Search the bank statement for any interest your account earned during the month, then add it to your reconciliation statement. Also, deduct any penalties or fees the bank assessed that your ledger doesn’t list. Therefore, when your balance as per the cash book does not match with your balance as per the passbook, there are certain adjustments that you have to make in order to balance the two accounts. You need to adjust the closing balance of your bank statement in order to showcase the correct amount of withdrawals or the cheques issued but not yet presented for payment. Such errors are committed while recording the transactions in the cash book.

Further, make sure that the bank’s statement for the current month has also been obtained from the bank. You first need to determine the underlying reasons responsible for the mismatch between balance as per cash book and passbook. Once you have determined the reasons, you need to record such changes in your books of accounts. If you want to prepare a bank reconciliation statement using either of these approaches, you can take balance as per the cash book or balance as per the passbook as your starting point. Nowadays, many companies use specialized accounting software in bank reconciliation to reduce the amount of work and adjustments required and to enable real-time updates.

Step #3: Work Out the Balance as Per Cash Book Side of the Bank Reconciliation Statement

When you’re performing bank reconciliation, you’re basically following the same process as balancing a checkbook—you’re just doing it on a business-wide scale instead of a personal one.
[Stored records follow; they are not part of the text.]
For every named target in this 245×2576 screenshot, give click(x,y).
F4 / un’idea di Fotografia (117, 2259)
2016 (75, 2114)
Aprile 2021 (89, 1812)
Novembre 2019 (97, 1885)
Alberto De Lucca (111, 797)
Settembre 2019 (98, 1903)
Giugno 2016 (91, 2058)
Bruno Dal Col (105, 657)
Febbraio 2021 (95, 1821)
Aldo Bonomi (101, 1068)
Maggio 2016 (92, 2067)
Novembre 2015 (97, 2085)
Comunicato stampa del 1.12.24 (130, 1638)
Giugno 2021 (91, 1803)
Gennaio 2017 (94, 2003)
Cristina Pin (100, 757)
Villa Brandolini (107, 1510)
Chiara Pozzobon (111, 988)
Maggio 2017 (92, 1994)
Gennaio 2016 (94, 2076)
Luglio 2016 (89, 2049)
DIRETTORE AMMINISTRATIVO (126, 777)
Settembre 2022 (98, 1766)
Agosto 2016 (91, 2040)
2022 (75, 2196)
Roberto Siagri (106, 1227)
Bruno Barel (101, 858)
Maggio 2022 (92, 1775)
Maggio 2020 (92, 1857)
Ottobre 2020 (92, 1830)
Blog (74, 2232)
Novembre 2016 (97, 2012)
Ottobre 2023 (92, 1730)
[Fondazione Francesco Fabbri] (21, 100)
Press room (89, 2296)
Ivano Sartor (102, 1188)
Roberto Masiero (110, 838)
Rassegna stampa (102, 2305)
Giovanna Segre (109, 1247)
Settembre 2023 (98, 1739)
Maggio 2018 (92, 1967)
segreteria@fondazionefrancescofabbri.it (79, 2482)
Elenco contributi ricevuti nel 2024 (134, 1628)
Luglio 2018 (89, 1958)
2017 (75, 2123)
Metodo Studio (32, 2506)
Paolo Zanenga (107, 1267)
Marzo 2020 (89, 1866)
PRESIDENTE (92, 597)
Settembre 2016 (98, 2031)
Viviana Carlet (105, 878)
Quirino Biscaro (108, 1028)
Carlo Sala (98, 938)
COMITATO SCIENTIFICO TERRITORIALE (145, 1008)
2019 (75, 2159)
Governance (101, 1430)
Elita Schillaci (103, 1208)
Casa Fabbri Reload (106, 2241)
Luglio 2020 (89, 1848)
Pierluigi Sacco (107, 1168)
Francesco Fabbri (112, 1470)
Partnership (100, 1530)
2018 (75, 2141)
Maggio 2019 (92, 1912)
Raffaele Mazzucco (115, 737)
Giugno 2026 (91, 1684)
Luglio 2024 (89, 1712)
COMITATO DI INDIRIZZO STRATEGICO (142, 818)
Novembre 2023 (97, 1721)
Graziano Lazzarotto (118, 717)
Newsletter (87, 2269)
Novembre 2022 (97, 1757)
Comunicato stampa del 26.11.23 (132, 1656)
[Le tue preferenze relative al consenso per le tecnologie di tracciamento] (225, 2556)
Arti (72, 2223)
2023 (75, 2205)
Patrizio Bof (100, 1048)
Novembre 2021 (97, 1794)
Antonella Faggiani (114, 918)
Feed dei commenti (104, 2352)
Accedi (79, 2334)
For some entrepreneurs, reconciling bank transactions creates a sense of calm and balance. If you’re in the latter category, it may be time to think about hiring a bookkeeper who will do the reconciling for you. You can do a bank reconciliation when you receive your statement at the end of the month or using your online banking data.

When you’re completing a bank reconciliation, the biggest difference between the bank balance and the G/L balance is outstanding checks. That means your account could quickly become overdrawn, with penalties and fees adding up in a matter of days. This is probably the most important step in the entire bank reconciliation process. If you commonly make deposits into your account, you’ll want to compare your bank account deposit totals to those listed in your general ledger. In this day of electronic banking, many people believe completing a bank reconciliation is no longer necessary.

Why you should reconcile your accounts

Bankrate.com is an independent, advertising-supported publisher and comparison service. We are compensated in exchange for placement of sponsored products and services, or by you clicking on certain links posted on our site. Therefore, this compensation may impact how, where and in what order products appear within listing categories, bank reconciliation except where prohibited by law for our mortgage, home equity and other home lending products. While we strive to provide a wide range of offers, Bankrate does not include information about every financial or credit product or service. Therefore, you need to deduct the amount of these cheques from your bank balance.

what is a bank reconciliation

At times, the balance as per the cash book and passbook may differ due to an error committed by either bank or an error in the cash book of your company. However, there may be a situation where the bank credits your business account only when the cheques are actually realised. Whereas, credit balance as the cash book indicates bank overdraft or the excess amount withdrawn from your bank account over the amount deposited.